== Passage given ==

____________

Growing vegetables and fruit in France is easy – wherever you live, you are bound to have perfect conditions for at least some types of fruit and veg. So the first thing to do before you start out is to think about the climate – if you live on the Roussillon coast, you may have trouble growing perfect cauliflowers, but you should have a bumper crop of tomatoes and melons.

 

You also need to think about the garden space available. With a small garden, it’s probably best to stick with easy-to-grow vegetables so you make the most of your limited space. If you have a larger potager, it’s tempting to be very ambitious and grow too much. This is generally a bad idea. In our first year of vegetable gardening, we innocently planted 6 courgette plants – only to find that by early July we were disappearing under a courgette mountain. Over the next two months, the plants continued to produce courgettes far faster than we could eat them, despite nightly courgette menus and the valiant courgette-eating efforts of our neighbours.

 

The easiest vegetables to grow are generally those that you buy as seedlings, rather than raise from seed. In spring, many markets have stalls selling young plants such as lettuce, tomatoes, leeks, cabbage, broccoli, onions, courgettes, aubergines and melons. They are usually grown in small squares of potting compost which makes planting them out very easy, as there is no damage to the roots.

____________

== Information shown ==
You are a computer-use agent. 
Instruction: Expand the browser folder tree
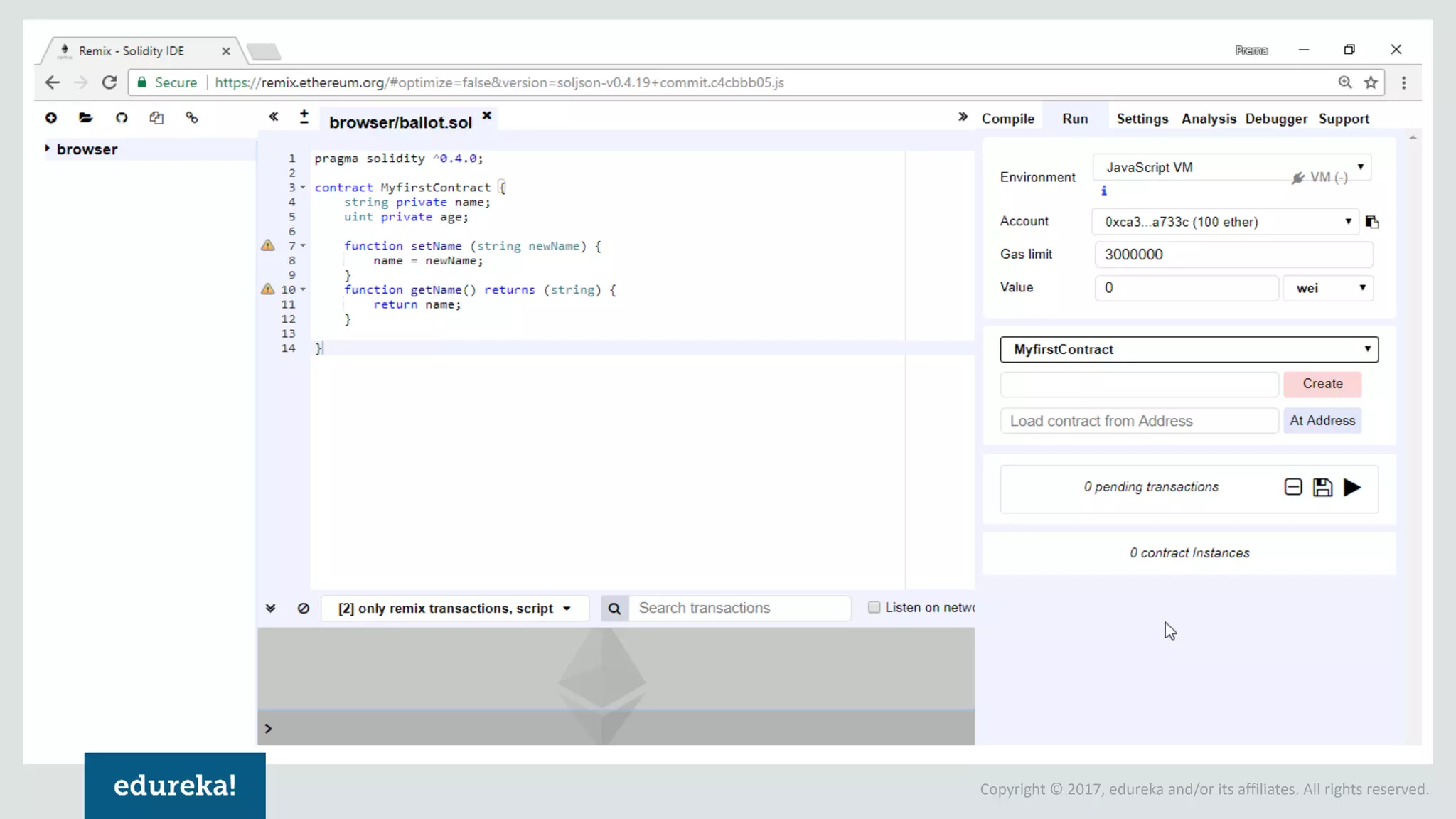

____________

== Request ==
In the text on vegetable gardening in France, how many courgette plants were put in during the first year of gardening?

== Written answer ==
Six courgette plants.